»»
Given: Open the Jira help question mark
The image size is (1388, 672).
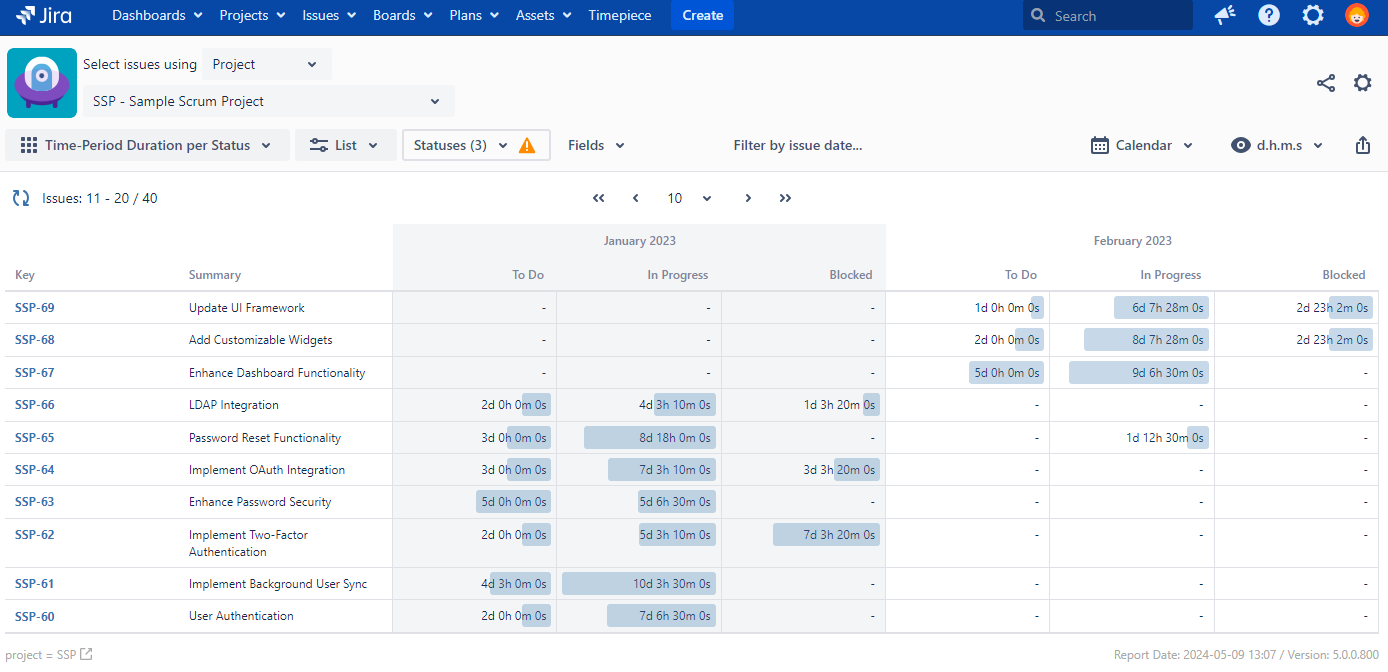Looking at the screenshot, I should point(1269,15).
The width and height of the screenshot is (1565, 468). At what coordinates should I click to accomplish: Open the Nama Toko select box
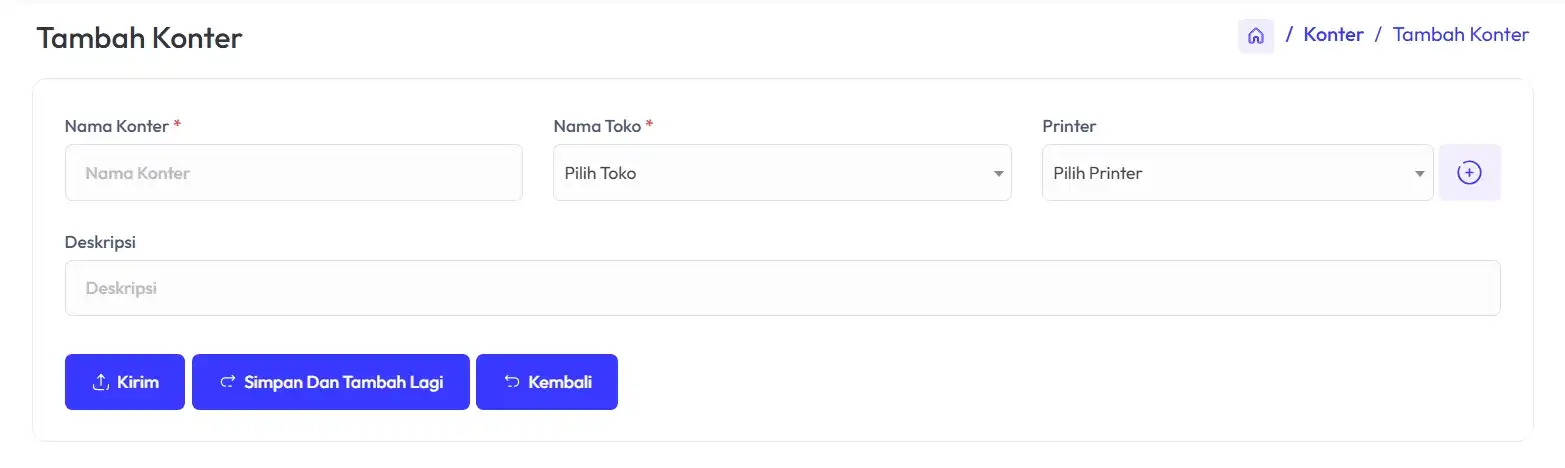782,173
««
»»
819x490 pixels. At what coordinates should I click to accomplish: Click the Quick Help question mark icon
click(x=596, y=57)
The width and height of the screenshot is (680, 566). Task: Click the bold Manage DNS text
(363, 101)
««
»»
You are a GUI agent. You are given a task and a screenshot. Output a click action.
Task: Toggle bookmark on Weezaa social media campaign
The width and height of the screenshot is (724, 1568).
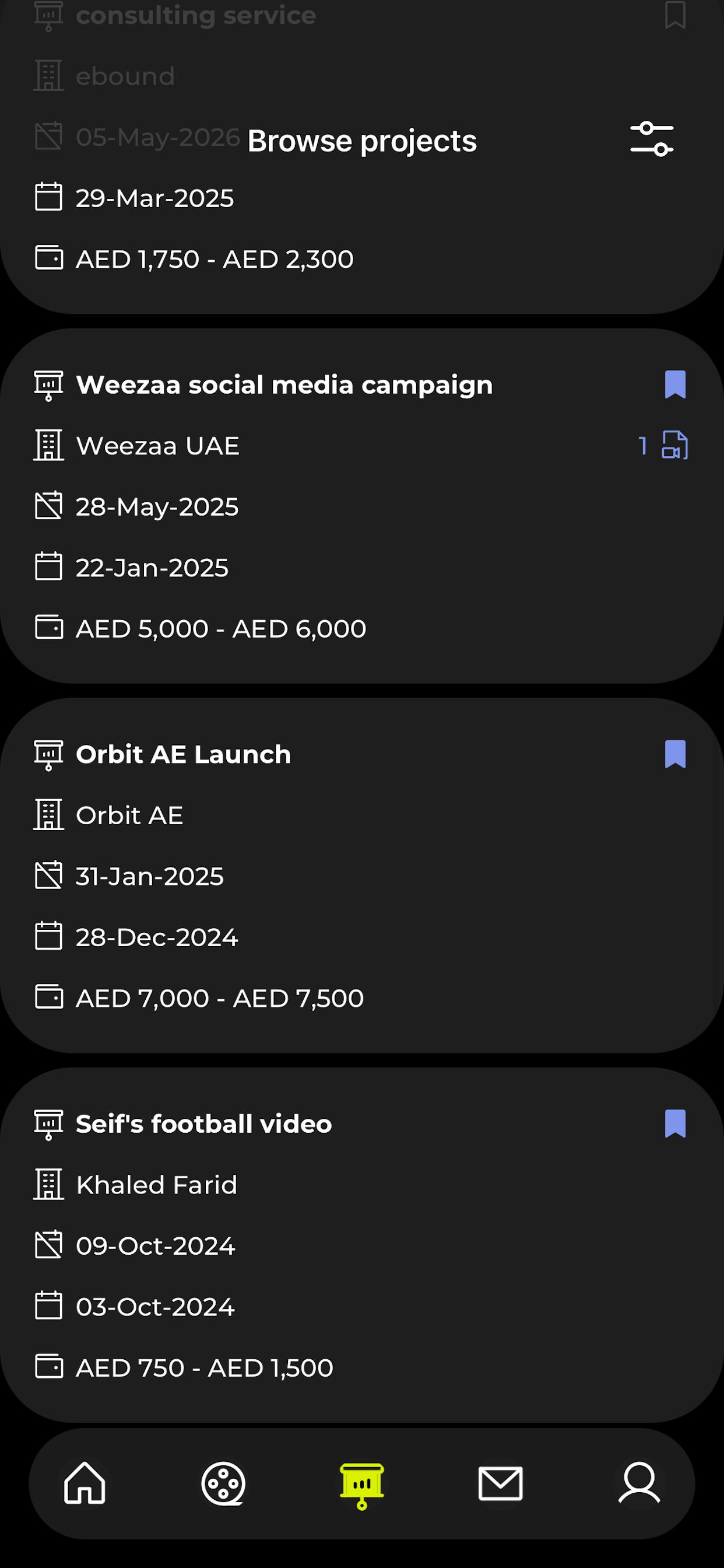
««
Please give back exactly the lines of this listing beginning at the line with "You are a GUI" and ending with the line with "The width and height of the screenshot is (724, 1568).", both included, and nothing else.

You are a GUI agent. You are given a task and a screenshot. Output a click action.
Task: Toggle bookmark on Weezaa social media campaign
The width and height of the screenshot is (724, 1568).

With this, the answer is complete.